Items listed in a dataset
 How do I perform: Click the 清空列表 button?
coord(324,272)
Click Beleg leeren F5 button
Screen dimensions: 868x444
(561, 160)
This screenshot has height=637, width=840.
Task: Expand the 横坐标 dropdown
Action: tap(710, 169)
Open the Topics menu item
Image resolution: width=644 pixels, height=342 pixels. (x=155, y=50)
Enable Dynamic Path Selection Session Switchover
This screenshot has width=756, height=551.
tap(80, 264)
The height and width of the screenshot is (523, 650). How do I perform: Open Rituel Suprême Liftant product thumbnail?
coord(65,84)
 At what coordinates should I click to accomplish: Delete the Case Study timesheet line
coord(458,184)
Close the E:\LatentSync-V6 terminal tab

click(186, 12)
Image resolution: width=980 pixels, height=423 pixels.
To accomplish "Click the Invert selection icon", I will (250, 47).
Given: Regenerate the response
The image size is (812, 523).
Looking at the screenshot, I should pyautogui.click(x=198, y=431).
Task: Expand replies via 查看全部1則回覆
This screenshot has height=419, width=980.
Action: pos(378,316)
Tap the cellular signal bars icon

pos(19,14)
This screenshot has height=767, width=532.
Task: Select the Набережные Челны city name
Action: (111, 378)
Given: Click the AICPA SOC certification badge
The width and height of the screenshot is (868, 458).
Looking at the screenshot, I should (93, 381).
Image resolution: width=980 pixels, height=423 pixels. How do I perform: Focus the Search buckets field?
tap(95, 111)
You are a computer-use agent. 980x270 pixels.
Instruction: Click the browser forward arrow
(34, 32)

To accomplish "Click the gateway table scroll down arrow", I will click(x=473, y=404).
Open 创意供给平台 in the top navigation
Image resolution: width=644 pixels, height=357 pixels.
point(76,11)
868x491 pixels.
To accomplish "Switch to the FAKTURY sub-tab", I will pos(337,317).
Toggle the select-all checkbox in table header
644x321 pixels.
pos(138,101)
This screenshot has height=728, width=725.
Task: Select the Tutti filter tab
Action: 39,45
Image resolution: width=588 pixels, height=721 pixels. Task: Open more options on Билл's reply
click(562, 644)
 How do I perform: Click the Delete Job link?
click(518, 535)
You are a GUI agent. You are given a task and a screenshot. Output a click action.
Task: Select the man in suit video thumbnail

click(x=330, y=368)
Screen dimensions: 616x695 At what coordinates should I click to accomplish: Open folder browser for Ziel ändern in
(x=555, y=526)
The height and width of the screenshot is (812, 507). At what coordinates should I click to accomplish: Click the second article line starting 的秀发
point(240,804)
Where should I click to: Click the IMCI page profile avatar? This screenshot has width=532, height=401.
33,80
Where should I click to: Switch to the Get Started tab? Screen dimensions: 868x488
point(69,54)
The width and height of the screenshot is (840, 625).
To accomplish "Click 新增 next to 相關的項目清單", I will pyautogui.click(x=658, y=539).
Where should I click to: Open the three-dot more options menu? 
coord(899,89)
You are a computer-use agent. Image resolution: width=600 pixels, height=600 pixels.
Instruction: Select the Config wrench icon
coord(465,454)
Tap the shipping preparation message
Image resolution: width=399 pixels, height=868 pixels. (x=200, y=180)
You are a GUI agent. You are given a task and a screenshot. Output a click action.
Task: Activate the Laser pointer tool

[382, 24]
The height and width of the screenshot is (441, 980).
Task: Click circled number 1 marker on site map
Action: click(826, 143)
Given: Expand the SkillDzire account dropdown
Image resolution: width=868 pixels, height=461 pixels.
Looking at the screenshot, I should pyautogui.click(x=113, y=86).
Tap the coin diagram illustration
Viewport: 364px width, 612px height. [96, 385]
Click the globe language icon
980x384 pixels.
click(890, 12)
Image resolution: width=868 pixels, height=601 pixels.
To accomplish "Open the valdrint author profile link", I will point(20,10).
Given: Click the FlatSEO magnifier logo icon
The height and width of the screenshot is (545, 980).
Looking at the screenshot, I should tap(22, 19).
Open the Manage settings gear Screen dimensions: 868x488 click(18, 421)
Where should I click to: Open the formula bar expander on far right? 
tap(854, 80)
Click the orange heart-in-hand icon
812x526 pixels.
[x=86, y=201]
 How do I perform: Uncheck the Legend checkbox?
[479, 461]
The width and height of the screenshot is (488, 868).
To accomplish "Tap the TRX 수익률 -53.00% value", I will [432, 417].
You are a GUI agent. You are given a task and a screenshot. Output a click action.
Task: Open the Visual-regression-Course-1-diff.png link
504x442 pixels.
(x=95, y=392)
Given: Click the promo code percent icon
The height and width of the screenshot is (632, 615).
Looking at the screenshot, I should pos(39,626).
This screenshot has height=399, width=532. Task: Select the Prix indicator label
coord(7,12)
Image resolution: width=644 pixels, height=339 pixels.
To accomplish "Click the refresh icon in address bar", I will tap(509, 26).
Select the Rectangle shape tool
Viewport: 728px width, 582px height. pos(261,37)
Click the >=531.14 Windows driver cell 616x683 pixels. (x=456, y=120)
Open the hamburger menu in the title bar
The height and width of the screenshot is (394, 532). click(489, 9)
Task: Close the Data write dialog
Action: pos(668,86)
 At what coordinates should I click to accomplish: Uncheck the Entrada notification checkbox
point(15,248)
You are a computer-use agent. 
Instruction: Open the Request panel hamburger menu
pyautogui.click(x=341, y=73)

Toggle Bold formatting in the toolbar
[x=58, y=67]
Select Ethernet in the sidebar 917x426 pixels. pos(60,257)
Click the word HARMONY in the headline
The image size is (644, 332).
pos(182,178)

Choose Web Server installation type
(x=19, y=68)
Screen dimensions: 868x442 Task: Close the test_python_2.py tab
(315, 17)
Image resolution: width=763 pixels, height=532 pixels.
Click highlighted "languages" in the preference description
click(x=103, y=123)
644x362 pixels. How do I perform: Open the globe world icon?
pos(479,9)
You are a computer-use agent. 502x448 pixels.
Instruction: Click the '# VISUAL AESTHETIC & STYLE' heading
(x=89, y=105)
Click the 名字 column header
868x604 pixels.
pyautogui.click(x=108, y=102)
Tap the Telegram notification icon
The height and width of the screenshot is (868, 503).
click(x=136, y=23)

• Written exercise
Format the lines of the listing above as a numbered list, leaving out the blank lines.

• Answer to the task
1.  How do I perform: Click the 清空列表 button?
2. coord(324,272)
3. Click Beleg leeren F5 button
4. Screen dimensions: 868x444
5. (561, 160)
6. This screenshot has height=637, width=840.
7. Task: Expand the 横坐标 dropdown
8. Action: tap(710, 169)
9. Open the Topics menu item
10. Image resolution: width=644 pixels, height=342 pixels. (x=155, y=50)
11. Enable Dynamic Path Selection Session Switchover
12. This screenshot has width=756, height=551.
13. tap(80, 264)
14. The height and width of the screenshot is (523, 650). How do I perform: Open Rituel Suprême Liftant product thumbnail?
15. coord(65,84)
16.  At what coordinates should I click to accomplish: Delete the Case Study timesheet line
17. coord(458,184)
18. Close the E:\LatentSync-V6 terminal tab
19. click(186, 12)
20. Image resolution: width=980 pixels, height=423 pixels.
21. To accomplish "Click the Invert selection icon", I will (250, 47).
22. Given: Regenerate the response
23. The image size is (812, 523).
24. Looking at the screenshot, I should pyautogui.click(x=198, y=431).
25. Task: Expand replies via 查看全部1則回覆
26. This screenshot has height=419, width=980.
27. Action: pos(378,316)
28. Tap the cellular signal bars icon
29. pos(19,14)
30. This screenshot has height=767, width=532.
31. Task: Select the Набережные Челны city name
32. Action: (111, 378)
33. Given: Click the AICPA SOC certification badge
34. The width and height of the screenshot is (868, 458).
35. Looking at the screenshot, I should (93, 381).
36. Image resolution: width=980 pixels, height=423 pixels. How do I perform: Focus the Search buckets field?
37. tap(95, 111)
38. You are a computer-use agent. 980x270 pixels.
39. Instruction: Click the browser forward arrow
40. (34, 32)
41. To accomplish "Click the gateway table scroll down arrow", I will click(x=473, y=404).
42. Open 创意供给平台 in the top navigation
43. Image resolution: width=644 pixels, height=357 pixels.
44. point(76,11)
45. 868x491 pixels.
46. To accomplish "Switch to the FAKTURY sub-tab", I will pos(337,317).
47. Toggle the select-all checkbox in table header
48. 644x321 pixels.
49. pos(138,101)
50. This screenshot has height=728, width=725.
51. Task: Select the Tutti filter tab
52. Action: 39,45
53. Image resolution: width=588 pixels, height=721 pixels. Task: Open more options on Билл's reply
54. click(562, 644)
55.  How do I perform: Click the Delete Job link?
56. click(518, 535)
57. You are a GUI agent. You are given a task and a screenshot. Output a click action.
58. Task: Select the man in suit video thumbnail
59. click(x=330, y=368)
60. Screen dimensions: 616x695 At what coordinates should I click to accomplish: Open folder browser for Ziel ändern in
61. (x=555, y=526)
62. The height and width of the screenshot is (812, 507). At what coordinates should I click to accomplish: Click the second article line starting 的秀发
63. point(240,804)
64. Where should I click to: Click the IMCI page profile avatar? This screenshot has width=532, height=401.
65. 33,80
66. Where should I click to: Switch to the Get Started tab? Screen dimensions: 868x488
67. point(69,54)
68. The width and height of the screenshot is (840, 625).
69. To accomplish "Click 新增 next to 相關的項目清單", I will pyautogui.click(x=658, y=539).
70. Where should I click to: Open the three-dot more options menu? 
71. coord(899,89)
72. You are a computer-use agent. Image resolution: width=600 pixels, height=600 pixels.
73. Instruction: Select the Config wrench icon
74. coord(465,454)
75. Tap the shipping preparation message
76. Image resolution: width=399 pixels, height=868 pixels. (x=200, y=180)
77. You are a GUI agent. You are given a task and a screenshot. Output a click action.
78. Task: Activate the Laser pointer tool
79. [382, 24]
80. The height and width of the screenshot is (441, 980).
81. Task: Click circled number 1 marker on site map
82. Action: click(826, 143)
83. Given: Expand the SkillDzire account dropdown
84. Image resolution: width=868 pixels, height=461 pixels.
85. Looking at the screenshot, I should pyautogui.click(x=113, y=86).
86. Tap the coin diagram illustration
87. Viewport: 364px width, 612px height. [96, 385]
88. Click the globe language icon
89. 980x384 pixels.
90. click(890, 12)
91. Image resolution: width=868 pixels, height=601 pixels.
92. To accomplish "Open the valdrint author profile link", I will point(20,10).
93. Given: Click the FlatSEO magnifier logo icon
94. The height and width of the screenshot is (545, 980).
95. Looking at the screenshot, I should tap(22, 19).
96. Open the Manage settings gear Screen dimensions: 868x488 click(18, 421)
97. Where should I click to: Open the formula bar expander on far right? 
98. tap(854, 80)
99. Click the orange heart-in-hand icon
100. 812x526 pixels.
101. [x=86, y=201]
102.  How do I perform: Uncheck the Legend checkbox?
103. [479, 461]
104. The width and height of the screenshot is (488, 868).
105. To accomplish "Tap the TRX 수익률 -53.00% value", I will [432, 417].
106. You are a GUI agent. You are given a task and a screenshot. Output a click action.
107. Task: Open the Visual-regression-Course-1-diff.png link
108. 504x442 pixels.
109. (x=95, y=392)
110. Given: Click the promo code percent icon
111. The height and width of the screenshot is (632, 615).
112. Looking at the screenshot, I should pos(39,626).
113. This screenshot has height=399, width=532. Task: Select the Prix indicator label
114. coord(7,12)
115. Image resolution: width=644 pixels, height=339 pixels.
116. To accomplish "Click the refresh icon in address bar", I will tap(509, 26).
117. Select the Rectangle shape tool
118. Viewport: 728px width, 582px height. pos(261,37)
119. Click the >=531.14 Windows driver cell 616x683 pixels. (x=456, y=120)
120. Open the hamburger menu in the title bar
121. The height and width of the screenshot is (394, 532). click(489, 9)
122. Task: Close the Data write dialog
123. Action: pos(668,86)
124.  At what coordinates should I click to accomplish: Uncheck the Entrada notification checkbox
125. point(15,248)
126. You are a computer-use agent. 
127. Instruction: Open the Request panel hamburger menu
128. pyautogui.click(x=341, y=73)
129. Toggle Bold formatting in the toolbar
130. [x=58, y=67]
131. Select Ethernet in the sidebar 917x426 pixels. pos(60,257)
132. Click the word HARMONY in the headline
133. The image size is (644, 332).
134. pos(182,178)
135. Choose Web Server installation type
136. (x=19, y=68)
137. Screen dimensions: 868x442 Task: Close the test_python_2.py tab
138. (315, 17)
139. Image resolution: width=763 pixels, height=532 pixels.
140. Click highlighted "languages" in the preference description
141. click(x=103, y=123)
142. 644x362 pixels. How do I perform: Open the globe world icon?
143. pos(479,9)
144. You are a computer-use agent. 502x448 pixels.
145. Instruction: Click the '# VISUAL AESTHETIC & STYLE' heading
146. (x=89, y=105)
147. Click the 名字 column header
148. 868x604 pixels.
149. pyautogui.click(x=108, y=102)
150. Tap the Telegram notification icon
151. The height and width of the screenshot is (868, 503).
152. click(x=136, y=23)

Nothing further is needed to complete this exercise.